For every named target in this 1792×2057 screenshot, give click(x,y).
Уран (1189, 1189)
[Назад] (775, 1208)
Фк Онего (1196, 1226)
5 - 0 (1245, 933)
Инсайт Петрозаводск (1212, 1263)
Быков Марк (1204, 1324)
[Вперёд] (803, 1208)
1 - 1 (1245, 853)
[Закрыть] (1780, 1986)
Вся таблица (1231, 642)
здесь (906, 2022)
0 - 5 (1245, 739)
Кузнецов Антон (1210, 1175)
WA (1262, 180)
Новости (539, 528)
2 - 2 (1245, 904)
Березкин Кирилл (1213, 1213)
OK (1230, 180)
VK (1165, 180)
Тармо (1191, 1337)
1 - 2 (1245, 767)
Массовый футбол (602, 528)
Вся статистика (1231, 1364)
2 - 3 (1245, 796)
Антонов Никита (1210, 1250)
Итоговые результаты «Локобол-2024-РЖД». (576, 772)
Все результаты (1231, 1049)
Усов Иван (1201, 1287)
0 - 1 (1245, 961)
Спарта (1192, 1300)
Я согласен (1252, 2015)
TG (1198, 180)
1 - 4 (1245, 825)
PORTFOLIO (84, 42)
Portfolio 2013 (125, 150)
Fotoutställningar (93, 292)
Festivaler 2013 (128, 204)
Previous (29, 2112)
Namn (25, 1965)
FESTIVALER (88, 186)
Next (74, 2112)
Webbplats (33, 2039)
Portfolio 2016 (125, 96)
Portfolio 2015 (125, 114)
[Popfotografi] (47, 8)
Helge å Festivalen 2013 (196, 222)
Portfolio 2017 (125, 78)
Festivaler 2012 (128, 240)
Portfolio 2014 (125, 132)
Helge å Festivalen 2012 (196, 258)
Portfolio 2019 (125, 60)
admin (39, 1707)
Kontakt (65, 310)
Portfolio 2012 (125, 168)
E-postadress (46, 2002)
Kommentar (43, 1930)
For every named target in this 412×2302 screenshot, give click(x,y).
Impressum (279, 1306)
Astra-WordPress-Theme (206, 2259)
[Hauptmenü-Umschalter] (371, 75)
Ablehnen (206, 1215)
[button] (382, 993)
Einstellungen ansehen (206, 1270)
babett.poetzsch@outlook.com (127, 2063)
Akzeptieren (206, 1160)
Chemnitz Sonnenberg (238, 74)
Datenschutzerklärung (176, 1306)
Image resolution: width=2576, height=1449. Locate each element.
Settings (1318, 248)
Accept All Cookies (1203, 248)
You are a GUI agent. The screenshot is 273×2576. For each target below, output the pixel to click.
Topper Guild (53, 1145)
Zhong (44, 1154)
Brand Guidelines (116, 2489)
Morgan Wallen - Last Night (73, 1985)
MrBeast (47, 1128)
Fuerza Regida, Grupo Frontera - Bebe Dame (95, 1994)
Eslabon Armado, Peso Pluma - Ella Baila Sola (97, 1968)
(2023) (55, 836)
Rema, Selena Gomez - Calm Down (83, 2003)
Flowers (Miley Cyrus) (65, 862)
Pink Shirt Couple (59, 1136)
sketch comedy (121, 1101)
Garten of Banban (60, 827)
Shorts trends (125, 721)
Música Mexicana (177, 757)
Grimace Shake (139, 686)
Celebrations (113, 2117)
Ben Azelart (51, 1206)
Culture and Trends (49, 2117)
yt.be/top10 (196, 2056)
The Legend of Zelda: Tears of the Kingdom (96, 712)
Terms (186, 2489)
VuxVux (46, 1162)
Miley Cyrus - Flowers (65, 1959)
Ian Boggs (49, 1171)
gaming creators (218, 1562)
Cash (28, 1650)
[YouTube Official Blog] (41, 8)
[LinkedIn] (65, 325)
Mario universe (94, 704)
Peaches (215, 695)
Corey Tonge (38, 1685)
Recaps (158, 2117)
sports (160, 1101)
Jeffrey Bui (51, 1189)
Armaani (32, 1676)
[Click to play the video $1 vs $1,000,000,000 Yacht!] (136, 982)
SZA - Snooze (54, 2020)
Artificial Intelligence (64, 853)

** Goal of the exercise **
In the listing above, find the line holding "You are a GUI" and the line holding "Recaps (158, 2117)", then output those two lines and every line between them exactly.

** Task answer **
You are a GUI agent. The screenshot is 273×2576. For each target below, output the pixel to click.
Topper Guild (53, 1145)
Zhong (44, 1154)
Brand Guidelines (116, 2489)
Morgan Wallen - Last Night (73, 1985)
MrBeast (47, 1128)
Fuerza Regida, Grupo Frontera - Bebe Dame (95, 1994)
Eslabon Armado, Peso Pluma - Ella Baila Sola (97, 1968)
(2023) (55, 836)
Rema, Selena Gomez - Calm Down (83, 2003)
Flowers (Miley Cyrus) (65, 862)
Pink Shirt Couple (59, 1136)
sketch comedy (121, 1101)
Garten of Banban (60, 827)
Shorts trends (125, 721)
Música Mexicana (177, 757)
Grimace Shake (139, 686)
Celebrations (113, 2117)
Ben Azelart (51, 1206)
Culture and Trends (49, 2117)
yt.be/top10 (196, 2056)
The Legend of Zelda: Tears of the Kingdom (96, 712)
Terms (186, 2489)
VuxVux (46, 1162)
Miley Cyrus - Flowers (65, 1959)
Ian Boggs (49, 1171)
gaming creators (218, 1562)
Cash (28, 1650)
[YouTube Official Blog] (41, 8)
[LinkedIn] (65, 325)
Mario universe (94, 704)
Peaches (215, 695)
Corey Tonge (38, 1685)
Recaps (158, 2117)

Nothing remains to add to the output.